**Brief:** Look through the data and write out every line with the word "logo" in it.

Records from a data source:
###

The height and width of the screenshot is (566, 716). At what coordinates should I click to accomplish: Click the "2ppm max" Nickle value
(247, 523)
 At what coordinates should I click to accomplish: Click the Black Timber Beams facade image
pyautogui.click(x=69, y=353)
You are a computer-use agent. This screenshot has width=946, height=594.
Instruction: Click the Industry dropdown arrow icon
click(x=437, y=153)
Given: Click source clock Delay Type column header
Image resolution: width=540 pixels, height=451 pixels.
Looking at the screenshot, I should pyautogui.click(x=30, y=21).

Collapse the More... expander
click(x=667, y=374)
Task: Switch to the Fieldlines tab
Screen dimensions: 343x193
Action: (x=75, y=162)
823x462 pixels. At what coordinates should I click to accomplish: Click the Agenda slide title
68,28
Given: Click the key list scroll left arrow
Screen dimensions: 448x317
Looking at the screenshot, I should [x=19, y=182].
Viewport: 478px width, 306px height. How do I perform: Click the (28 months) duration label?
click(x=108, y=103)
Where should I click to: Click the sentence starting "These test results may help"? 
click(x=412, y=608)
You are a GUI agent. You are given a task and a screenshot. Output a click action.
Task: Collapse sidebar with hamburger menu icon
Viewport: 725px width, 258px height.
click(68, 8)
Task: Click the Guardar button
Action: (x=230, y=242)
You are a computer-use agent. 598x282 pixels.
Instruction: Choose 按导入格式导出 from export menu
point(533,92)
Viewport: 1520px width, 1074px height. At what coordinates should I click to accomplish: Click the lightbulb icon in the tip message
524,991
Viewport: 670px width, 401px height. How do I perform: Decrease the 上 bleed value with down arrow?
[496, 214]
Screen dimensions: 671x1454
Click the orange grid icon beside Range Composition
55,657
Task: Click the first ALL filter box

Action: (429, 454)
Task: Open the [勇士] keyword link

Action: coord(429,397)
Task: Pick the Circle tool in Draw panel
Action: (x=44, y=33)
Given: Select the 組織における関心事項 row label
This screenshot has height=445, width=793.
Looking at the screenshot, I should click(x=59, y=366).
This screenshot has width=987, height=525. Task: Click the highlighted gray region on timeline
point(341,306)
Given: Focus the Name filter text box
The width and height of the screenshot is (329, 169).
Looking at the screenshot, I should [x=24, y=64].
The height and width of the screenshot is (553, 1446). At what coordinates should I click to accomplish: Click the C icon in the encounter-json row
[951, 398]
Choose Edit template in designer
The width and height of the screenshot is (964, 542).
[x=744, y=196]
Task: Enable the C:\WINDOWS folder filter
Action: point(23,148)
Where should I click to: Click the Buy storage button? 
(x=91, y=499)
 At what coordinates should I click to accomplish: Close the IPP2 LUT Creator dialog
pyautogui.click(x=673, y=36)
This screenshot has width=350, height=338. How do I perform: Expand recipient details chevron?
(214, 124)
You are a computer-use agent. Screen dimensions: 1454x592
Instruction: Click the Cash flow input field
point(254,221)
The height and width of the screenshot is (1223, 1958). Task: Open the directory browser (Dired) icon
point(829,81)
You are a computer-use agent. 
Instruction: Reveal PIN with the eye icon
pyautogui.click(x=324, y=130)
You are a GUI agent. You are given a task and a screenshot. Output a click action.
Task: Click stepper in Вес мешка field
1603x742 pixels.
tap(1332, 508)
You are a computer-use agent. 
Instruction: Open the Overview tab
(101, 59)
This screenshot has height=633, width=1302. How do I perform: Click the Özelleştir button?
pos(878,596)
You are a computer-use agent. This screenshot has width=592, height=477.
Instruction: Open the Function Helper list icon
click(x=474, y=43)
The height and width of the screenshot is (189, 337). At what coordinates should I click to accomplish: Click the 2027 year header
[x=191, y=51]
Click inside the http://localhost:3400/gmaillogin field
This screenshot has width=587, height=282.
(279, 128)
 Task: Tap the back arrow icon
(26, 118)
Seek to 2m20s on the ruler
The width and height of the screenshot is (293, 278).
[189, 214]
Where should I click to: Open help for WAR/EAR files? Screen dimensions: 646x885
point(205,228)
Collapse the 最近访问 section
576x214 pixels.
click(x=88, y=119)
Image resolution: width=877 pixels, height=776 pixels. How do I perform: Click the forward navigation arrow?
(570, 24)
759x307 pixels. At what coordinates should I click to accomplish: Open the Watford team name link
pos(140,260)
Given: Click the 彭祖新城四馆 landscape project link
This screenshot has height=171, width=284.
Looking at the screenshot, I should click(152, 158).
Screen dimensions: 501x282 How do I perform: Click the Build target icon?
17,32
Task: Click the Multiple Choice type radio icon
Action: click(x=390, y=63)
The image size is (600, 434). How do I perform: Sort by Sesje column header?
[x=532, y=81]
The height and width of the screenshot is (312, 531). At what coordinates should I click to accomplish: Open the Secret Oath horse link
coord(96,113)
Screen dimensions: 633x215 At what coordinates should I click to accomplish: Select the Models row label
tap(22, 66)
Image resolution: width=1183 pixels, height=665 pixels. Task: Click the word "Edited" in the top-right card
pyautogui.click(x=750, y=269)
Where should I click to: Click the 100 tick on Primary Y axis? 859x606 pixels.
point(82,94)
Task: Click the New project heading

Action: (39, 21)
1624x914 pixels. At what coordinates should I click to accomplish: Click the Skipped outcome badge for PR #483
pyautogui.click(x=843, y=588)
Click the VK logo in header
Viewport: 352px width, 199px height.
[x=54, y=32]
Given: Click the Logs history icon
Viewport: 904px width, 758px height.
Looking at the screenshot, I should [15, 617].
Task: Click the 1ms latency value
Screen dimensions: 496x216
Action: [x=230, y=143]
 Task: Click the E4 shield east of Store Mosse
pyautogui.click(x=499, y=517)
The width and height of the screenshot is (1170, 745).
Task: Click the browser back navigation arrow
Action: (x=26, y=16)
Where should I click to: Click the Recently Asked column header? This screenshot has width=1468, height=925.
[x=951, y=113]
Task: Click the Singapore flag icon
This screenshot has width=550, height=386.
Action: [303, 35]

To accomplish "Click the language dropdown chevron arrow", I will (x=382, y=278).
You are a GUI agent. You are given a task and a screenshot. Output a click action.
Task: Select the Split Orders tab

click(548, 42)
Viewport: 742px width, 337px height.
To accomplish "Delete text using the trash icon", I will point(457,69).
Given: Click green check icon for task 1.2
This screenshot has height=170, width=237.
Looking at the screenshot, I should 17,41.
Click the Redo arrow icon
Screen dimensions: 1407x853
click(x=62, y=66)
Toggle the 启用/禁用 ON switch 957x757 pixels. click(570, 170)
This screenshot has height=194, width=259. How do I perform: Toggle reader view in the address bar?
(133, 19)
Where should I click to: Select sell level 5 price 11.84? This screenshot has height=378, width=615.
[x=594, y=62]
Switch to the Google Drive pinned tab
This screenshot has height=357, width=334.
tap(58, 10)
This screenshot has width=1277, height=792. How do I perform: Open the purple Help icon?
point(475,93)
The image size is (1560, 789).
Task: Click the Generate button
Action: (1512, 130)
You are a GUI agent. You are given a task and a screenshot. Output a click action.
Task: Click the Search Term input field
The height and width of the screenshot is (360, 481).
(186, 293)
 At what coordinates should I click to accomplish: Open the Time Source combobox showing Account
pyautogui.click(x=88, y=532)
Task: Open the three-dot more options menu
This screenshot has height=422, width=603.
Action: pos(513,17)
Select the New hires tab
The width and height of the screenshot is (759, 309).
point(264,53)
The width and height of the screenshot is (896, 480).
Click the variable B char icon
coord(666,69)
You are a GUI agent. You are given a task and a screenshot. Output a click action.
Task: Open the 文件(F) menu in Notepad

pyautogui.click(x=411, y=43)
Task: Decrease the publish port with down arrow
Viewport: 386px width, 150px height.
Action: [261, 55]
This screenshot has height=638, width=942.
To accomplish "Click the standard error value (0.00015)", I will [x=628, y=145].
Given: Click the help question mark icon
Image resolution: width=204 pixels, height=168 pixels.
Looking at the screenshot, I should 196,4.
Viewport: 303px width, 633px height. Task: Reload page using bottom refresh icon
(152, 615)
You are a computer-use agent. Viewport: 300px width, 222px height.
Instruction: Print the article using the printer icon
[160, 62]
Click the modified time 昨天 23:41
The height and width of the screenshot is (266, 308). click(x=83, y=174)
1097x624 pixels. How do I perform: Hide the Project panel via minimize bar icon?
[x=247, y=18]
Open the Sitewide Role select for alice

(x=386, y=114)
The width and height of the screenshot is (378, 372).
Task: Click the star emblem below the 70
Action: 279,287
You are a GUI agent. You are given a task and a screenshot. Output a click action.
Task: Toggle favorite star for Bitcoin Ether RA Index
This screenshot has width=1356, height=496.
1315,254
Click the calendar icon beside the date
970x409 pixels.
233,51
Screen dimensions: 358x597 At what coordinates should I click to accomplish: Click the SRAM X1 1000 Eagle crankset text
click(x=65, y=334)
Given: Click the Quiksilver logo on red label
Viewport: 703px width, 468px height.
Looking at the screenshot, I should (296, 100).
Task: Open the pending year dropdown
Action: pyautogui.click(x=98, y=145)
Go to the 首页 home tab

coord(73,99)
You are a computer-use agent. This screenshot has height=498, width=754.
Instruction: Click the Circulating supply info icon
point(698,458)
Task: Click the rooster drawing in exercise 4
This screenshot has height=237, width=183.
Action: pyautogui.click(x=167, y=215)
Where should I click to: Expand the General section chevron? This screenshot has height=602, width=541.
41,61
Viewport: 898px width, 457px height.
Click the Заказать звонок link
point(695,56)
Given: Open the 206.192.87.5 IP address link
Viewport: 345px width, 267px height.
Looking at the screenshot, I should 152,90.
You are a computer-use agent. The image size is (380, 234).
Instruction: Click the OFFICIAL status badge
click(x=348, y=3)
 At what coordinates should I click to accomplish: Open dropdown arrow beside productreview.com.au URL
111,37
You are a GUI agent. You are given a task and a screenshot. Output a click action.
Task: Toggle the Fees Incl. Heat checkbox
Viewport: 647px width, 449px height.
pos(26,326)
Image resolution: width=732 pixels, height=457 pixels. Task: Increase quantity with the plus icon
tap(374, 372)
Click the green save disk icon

###

**Answer section:**
Click the VK logo in header
Given: Click the Quiksilver logo on red label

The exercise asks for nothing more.